Além de gerar imagens bidimensionais, com o uso de câmaras gama com duas cabeças, que giram ao redor do paciente, é possível gerar imagens tomográficas como as usadas na técnica SPECT (tomografia computadorizada com emissão de fóton único) e, posteriormente, com ajuda de um computador, transformar essas imagens em tridimensionais.[2][3][9]
Em 1951, Benedict Cassen construiu um mapeador linear que gerava imagens da distribuição de radioisótopos emissores de raios gama. Inspirado neste trabalho, Hal 0scar Anger, um dos mais prolíficos inventores de instrumentação para medicina nuclear, desenvolveu a câmara de cintilação ou câmara gama em 1957 (embora o artigo científico detalhado, tenha sido publicado em 1958).[9][10][11]
O primeiro dispositivo construído por Anger para criar imagens com radiação gama foi construído em 1952, usava um cristal de cintilação com um colimador do tipo pinhole acoplado diretamente a um filme fotográfico. Tentativas foram feitas para melhorar este arranjo, usando-se amplificadores de imagem e uma matriz de pequenos detectores Geiger-Mueller, mas sem grande sucesso.[10][12]
A câmara gama como conhecemos hoje, foi descrita pela primeira vez por Anger em 1957. Consistia de 7 tubos fotomultiplicadores de 3,8 cm de diâmetro acoplados a um cristal de iodeto de sódio com diâmetro de 10 cm, espessura de 0,6 cm e um colimador tipo pinhole e foi usada para gerar imagens da glândula tireóide. Em 1958 com a descrição do colimador de multifuros, o instrumento pode ser usado para gerar imagens de órgãos maiores.[10][12]
As informações obtidas por este dispositivo eram transformadas em imagens e exibidas em um tubo de raios catódicos, que posteriormente, podiam ser registradas em chapas fotográficas.
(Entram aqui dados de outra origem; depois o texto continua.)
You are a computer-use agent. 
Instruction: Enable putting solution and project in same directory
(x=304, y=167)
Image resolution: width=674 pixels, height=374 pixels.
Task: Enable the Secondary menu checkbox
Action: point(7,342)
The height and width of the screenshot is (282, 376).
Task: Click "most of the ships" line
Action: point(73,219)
As modernas câmaras gama usadas hoje são derivadas da "câmara Anger".[9]
Em 1960, com o desenvolvimento dos computadores, foi possível adquirir e processar as imagens obtidas, para extrair parâmetros fisiológicos e corrigir distorções no processo de formação de imagens. Na década de 1970, com novos avanços nos computadores e o desenvolvimento de métodos de reconstrução, foi possível usar a câmara gama para a realização de tomografia por emissão de fótons únicos (SPECT).[9]